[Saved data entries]
*-*-*

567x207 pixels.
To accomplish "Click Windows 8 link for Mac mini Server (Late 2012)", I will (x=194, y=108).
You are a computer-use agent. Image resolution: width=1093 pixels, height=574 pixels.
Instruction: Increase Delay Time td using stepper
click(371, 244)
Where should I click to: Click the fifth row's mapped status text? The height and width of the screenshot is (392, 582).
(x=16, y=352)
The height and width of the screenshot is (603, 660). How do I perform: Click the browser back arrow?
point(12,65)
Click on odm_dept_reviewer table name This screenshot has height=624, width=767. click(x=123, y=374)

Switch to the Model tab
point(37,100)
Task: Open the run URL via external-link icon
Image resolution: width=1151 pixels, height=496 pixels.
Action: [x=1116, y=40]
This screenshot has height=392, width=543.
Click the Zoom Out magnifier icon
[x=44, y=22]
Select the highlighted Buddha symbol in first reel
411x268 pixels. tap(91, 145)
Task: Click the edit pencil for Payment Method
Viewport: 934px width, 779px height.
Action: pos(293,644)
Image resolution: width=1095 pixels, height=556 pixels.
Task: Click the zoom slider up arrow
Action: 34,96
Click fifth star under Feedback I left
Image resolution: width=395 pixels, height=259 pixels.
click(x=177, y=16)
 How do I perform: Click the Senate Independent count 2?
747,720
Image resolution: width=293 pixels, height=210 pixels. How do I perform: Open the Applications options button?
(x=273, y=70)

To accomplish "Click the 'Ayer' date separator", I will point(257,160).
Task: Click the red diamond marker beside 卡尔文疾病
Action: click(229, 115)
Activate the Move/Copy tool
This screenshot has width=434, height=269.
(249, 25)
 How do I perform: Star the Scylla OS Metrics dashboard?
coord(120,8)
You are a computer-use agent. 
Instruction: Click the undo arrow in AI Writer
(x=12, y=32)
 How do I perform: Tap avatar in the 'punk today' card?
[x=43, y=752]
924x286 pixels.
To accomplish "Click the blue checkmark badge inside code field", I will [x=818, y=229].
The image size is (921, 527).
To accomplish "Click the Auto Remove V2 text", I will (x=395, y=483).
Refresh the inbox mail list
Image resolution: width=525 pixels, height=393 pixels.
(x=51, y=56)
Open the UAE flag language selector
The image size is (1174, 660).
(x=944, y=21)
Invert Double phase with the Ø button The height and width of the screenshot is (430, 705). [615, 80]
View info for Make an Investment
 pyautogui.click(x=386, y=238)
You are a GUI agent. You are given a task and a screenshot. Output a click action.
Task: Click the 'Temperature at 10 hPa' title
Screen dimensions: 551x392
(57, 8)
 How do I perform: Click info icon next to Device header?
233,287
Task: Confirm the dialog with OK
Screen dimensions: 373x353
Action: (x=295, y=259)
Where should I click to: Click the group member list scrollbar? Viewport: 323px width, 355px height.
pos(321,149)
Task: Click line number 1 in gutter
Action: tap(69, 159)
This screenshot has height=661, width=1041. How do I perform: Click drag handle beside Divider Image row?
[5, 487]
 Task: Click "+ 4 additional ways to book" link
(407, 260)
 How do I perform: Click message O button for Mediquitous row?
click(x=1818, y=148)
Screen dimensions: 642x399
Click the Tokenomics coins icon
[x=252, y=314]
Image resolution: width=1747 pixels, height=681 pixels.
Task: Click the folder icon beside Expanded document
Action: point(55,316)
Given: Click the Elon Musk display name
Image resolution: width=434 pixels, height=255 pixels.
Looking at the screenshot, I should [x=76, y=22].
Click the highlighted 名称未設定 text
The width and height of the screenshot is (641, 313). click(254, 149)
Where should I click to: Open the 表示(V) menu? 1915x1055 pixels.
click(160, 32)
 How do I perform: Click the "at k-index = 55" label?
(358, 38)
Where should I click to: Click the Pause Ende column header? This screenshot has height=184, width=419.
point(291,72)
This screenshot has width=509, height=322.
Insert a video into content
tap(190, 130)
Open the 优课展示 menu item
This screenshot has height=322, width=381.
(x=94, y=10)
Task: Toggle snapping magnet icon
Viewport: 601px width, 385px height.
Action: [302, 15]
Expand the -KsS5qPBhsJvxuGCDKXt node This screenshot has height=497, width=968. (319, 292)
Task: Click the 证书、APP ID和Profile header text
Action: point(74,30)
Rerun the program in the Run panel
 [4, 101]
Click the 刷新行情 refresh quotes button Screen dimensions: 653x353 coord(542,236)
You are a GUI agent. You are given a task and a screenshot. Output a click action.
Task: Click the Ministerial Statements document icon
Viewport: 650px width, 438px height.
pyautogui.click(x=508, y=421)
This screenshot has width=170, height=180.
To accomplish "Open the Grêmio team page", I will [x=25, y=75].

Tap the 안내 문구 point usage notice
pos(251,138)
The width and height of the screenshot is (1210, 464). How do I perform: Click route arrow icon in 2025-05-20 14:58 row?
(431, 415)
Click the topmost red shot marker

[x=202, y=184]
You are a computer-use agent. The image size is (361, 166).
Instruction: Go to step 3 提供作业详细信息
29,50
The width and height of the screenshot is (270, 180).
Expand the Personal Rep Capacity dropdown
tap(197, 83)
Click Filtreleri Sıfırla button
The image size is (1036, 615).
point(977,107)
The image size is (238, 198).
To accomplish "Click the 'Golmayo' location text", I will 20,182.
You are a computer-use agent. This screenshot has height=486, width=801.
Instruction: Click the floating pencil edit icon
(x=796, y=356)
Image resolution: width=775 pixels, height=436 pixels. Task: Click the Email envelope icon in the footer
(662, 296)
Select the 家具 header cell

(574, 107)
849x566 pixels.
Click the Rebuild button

*-*-*

Take the entries above and transcribe them exactly as they stand.

567x207 pixels.
To accomplish "Click Windows 8 link for Mac mini Server (Late 2012)", I will (x=194, y=108).
You are a computer-use agent. Image resolution: width=1093 pixels, height=574 pixels.
Instruction: Increase Delay Time td using stepper
click(371, 244)
Where should I click to: Click the fifth row's mapped status text? The height and width of the screenshot is (392, 582).
(x=16, y=352)
The height and width of the screenshot is (603, 660). How do I perform: Click the browser back arrow?
point(12,65)
Click on odm_dept_reviewer table name This screenshot has height=624, width=767. click(x=123, y=374)

Switch to the Model tab
point(37,100)
Task: Open the run URL via external-link icon
Image resolution: width=1151 pixels, height=496 pixels.
Action: [x=1116, y=40]
This screenshot has height=392, width=543.
Click the Zoom Out magnifier icon
[x=44, y=22]
Select the highlighted Buddha symbol in first reel
411x268 pixels. tap(91, 145)
Task: Click the edit pencil for Payment Method
Viewport: 934px width, 779px height.
Action: pos(293,644)
Image resolution: width=1095 pixels, height=556 pixels.
Task: Click the zoom slider up arrow
Action: 34,96
Click fifth star under Feedback I left
Image resolution: width=395 pixels, height=259 pixels.
click(x=177, y=16)
 How do I perform: Click the Senate Independent count 2?
747,720
Image resolution: width=293 pixels, height=210 pixels. How do I perform: Open the Applications options button?
(x=273, y=70)

To accomplish "Click the 'Ayer' date separator", I will point(257,160).
Task: Click the red diamond marker beside 卡尔文疾病
Action: click(229, 115)
Activate the Move/Copy tool
This screenshot has width=434, height=269.
(249, 25)
 How do I perform: Star the Scylla OS Metrics dashboard?
coord(120,8)
You are a computer-use agent. 
Instruction: Click the undo arrow in AI Writer
(x=12, y=32)
 How do I perform: Tap avatar in the 'punk today' card?
[x=43, y=752]
924x286 pixels.
To accomplish "Click the blue checkmark badge inside code field", I will [x=818, y=229].
The image size is (921, 527).
To accomplish "Click the Auto Remove V2 text", I will (x=395, y=483).
Refresh the inbox mail list
Image resolution: width=525 pixels, height=393 pixels.
(x=51, y=56)
Open the UAE flag language selector
The image size is (1174, 660).
(x=944, y=21)
Invert Double phase with the Ø button The height and width of the screenshot is (430, 705). [615, 80]
View info for Make an Investment
 pyautogui.click(x=386, y=238)
You are a GUI agent. You are given a task and a screenshot. Output a click action.
Task: Click the 'Temperature at 10 hPa' title
Screen dimensions: 551x392
(57, 8)
 How do I perform: Click info icon next to Device header?
233,287
Task: Confirm the dialog with OK
Screen dimensions: 373x353
Action: (x=295, y=259)
Where should I click to: Click the group member list scrollbar? Viewport: 323px width, 355px height.
pos(321,149)
Task: Click line number 1 in gutter
Action: tap(69, 159)
This screenshot has height=661, width=1041. How do I perform: Click drag handle beside Divider Image row?
[5, 487]
 Task: Click "+ 4 additional ways to book" link
(407, 260)
 How do I perform: Click message O button for Mediquitous row?
click(x=1818, y=148)
Screen dimensions: 642x399
Click the Tokenomics coins icon
[x=252, y=314]
Image resolution: width=1747 pixels, height=681 pixels.
Task: Click the folder icon beside Expanded document
Action: point(55,316)
Given: Click the Elon Musk display name
Image resolution: width=434 pixels, height=255 pixels.
Looking at the screenshot, I should [x=76, y=22].
Click the highlighted 名称未設定 text
The width and height of the screenshot is (641, 313). click(254, 149)
Where should I click to: Open the 表示(V) menu? 1915x1055 pixels.
click(160, 32)
 How do I perform: Click the "at k-index = 55" label?
(358, 38)
Where should I click to: Click the Pause Ende column header? This screenshot has height=184, width=419.
point(291,72)
This screenshot has width=509, height=322.
Insert a video into content
tap(190, 130)
Open the 优课展示 menu item
This screenshot has height=322, width=381.
(x=94, y=10)
Task: Toggle snapping magnet icon
Viewport: 601px width, 385px height.
Action: [302, 15]
Expand the -KsS5qPBhsJvxuGCDKXt node This screenshot has height=497, width=968. (319, 292)
Task: Click the 证书、APP ID和Profile header text
Action: point(74,30)
Rerun the program in the Run panel
 [4, 101]
Click the 刷新行情 refresh quotes button Screen dimensions: 653x353 coord(542,236)
You are a GUI agent. You are given a task and a screenshot. Output a click action.
Task: Click the Ministerial Statements document icon
Viewport: 650px width, 438px height.
pyautogui.click(x=508, y=421)
This screenshot has width=170, height=180.
To accomplish "Open the Grêmio team page", I will [x=25, y=75].

Tap the 안내 문구 point usage notice
pos(251,138)
The width and height of the screenshot is (1210, 464). How do I perform: Click route arrow icon in 2025-05-20 14:58 row?
(431, 415)
Click the topmost red shot marker

[x=202, y=184]
You are a computer-use agent. The image size is (361, 166).
Instruction: Go to step 3 提供作业详细信息
29,50
The width and height of the screenshot is (270, 180).
Expand the Personal Rep Capacity dropdown
tap(197, 83)
Click Filtreleri Sıfırla button
The image size is (1036, 615).
point(977,107)
The image size is (238, 198).
To accomplish "Click the 'Golmayo' location text", I will 20,182.
You are a computer-use agent. This screenshot has height=486, width=801.
Instruction: Click the floating pencil edit icon
(x=796, y=356)
Image resolution: width=775 pixels, height=436 pixels. Task: Click the Email envelope icon in the footer
(662, 296)
Select the 家具 header cell

(574, 107)
849x566 pixels.
Click the Rebuild button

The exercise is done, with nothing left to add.